Segment Start: Material for this exercise

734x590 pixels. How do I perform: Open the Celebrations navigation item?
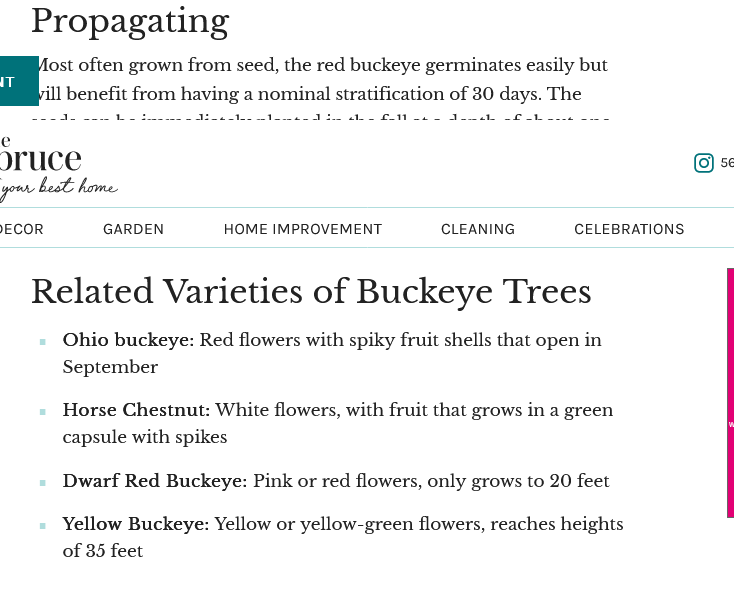(x=629, y=229)
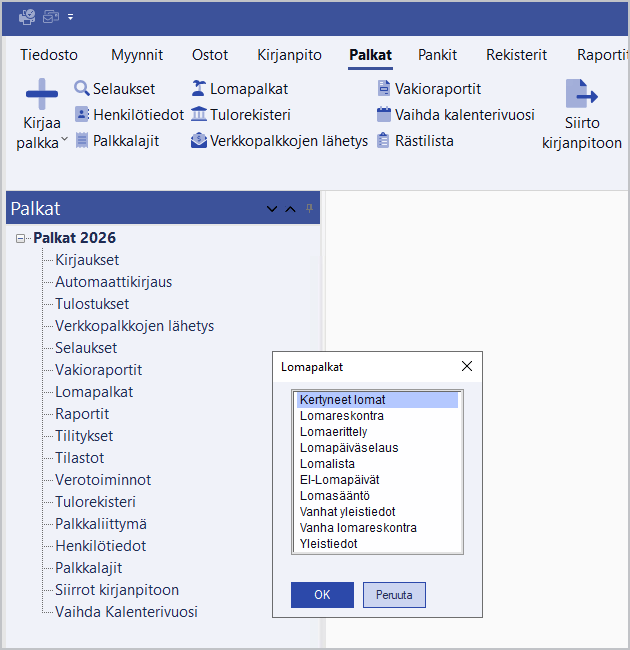Click Siirto kirjanpitoon transfer icon

click(581, 95)
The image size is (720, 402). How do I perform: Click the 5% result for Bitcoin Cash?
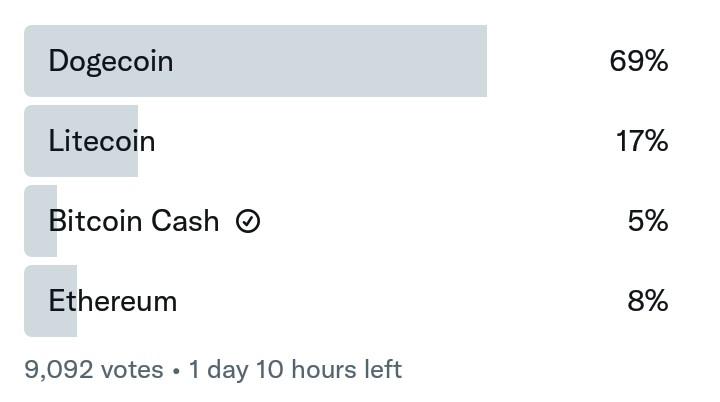[x=648, y=221]
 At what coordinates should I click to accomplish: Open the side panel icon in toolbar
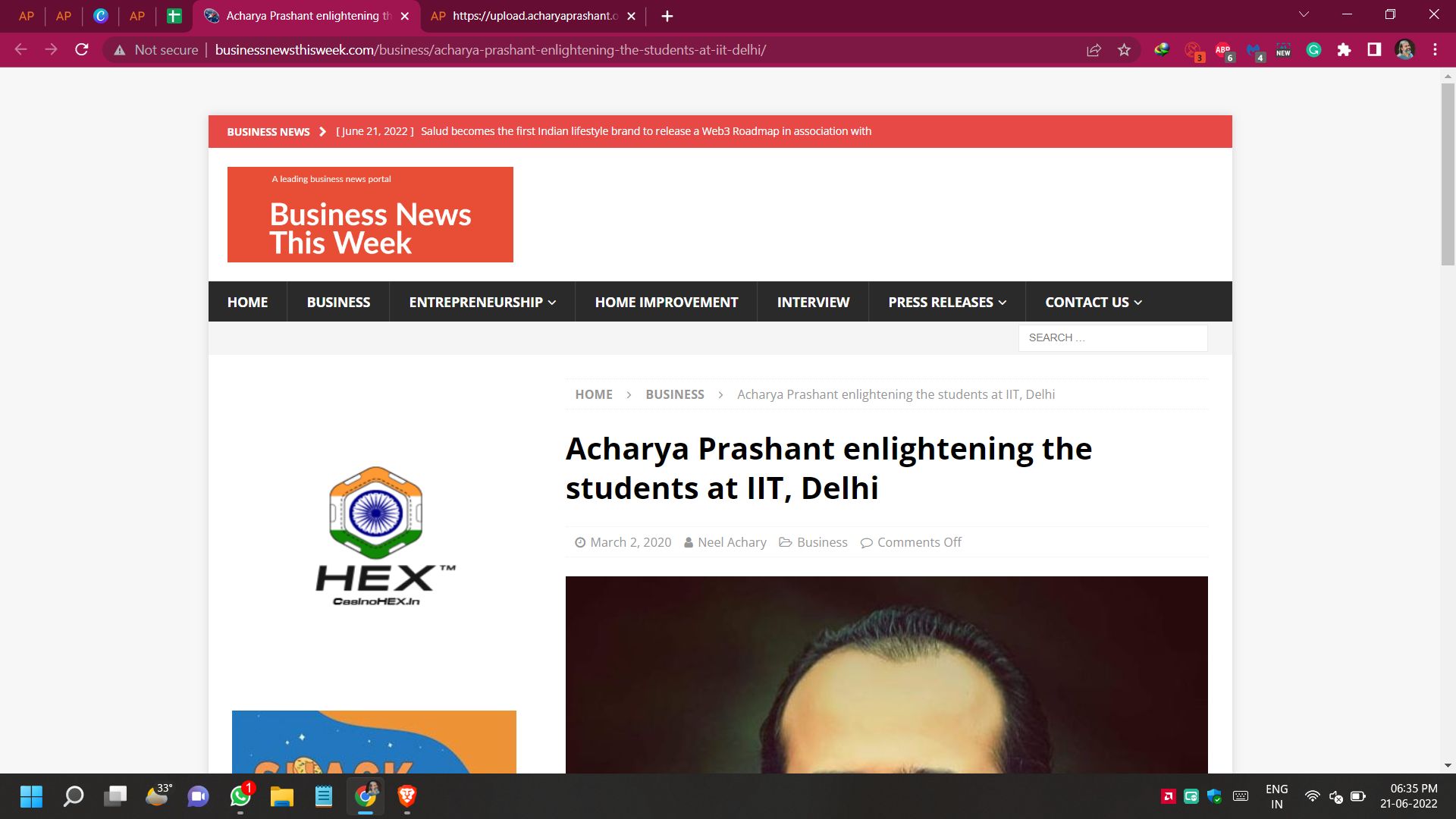tap(1374, 50)
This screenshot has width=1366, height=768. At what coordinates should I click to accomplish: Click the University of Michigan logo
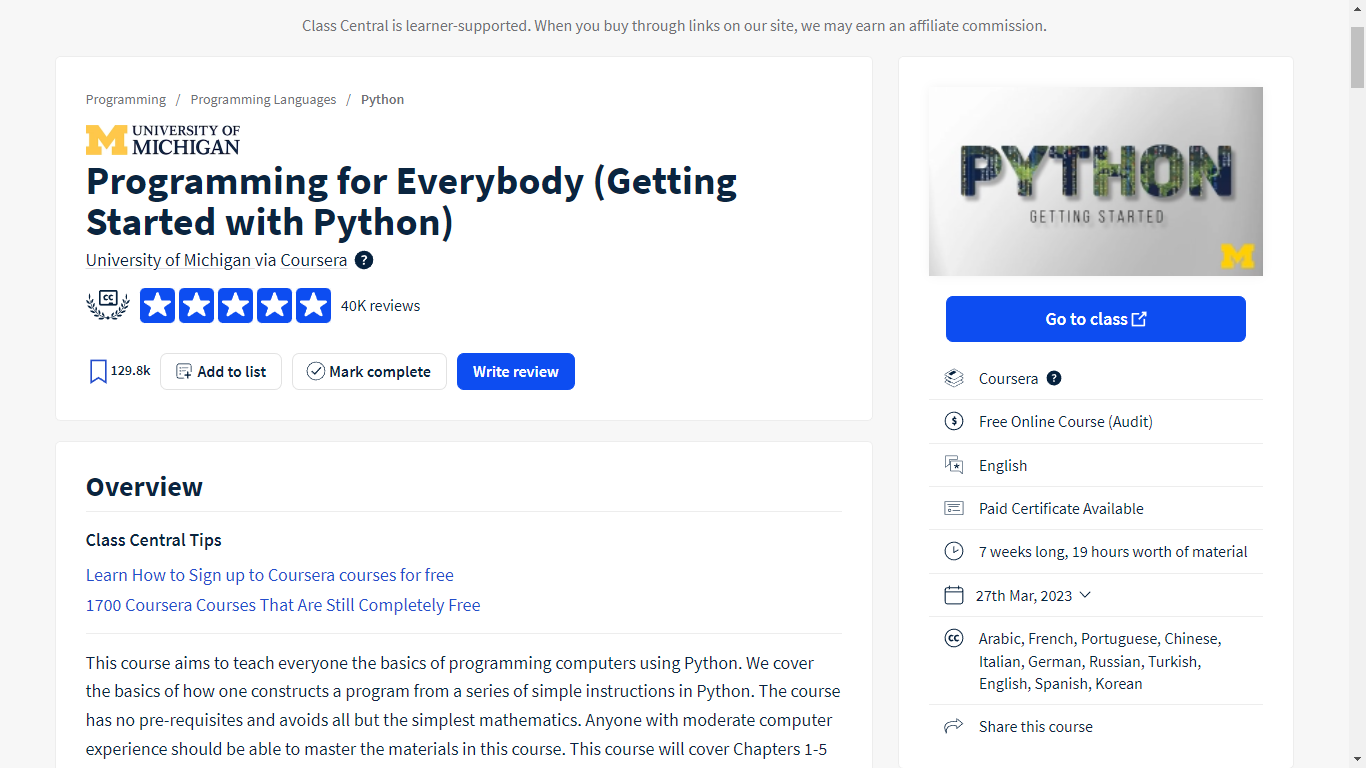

Segment End: Material for this exercise

Exercise –
Leaving the pictures out, transcribe word for word the lines from the one with "The image size" to the end of the material above, inclusive, and nothing else.

Response to the exercise –
The image size is (720, 402). How do I perform: Click the 5% result for Bitcoin Cash?
[x=648, y=221]
 At what coordinates should I click to accomplish: Open the side panel icon in toolbar
tap(1374, 50)
This screenshot has width=1366, height=768. At what coordinates should I click to accomplish: Click the University of Michigan logo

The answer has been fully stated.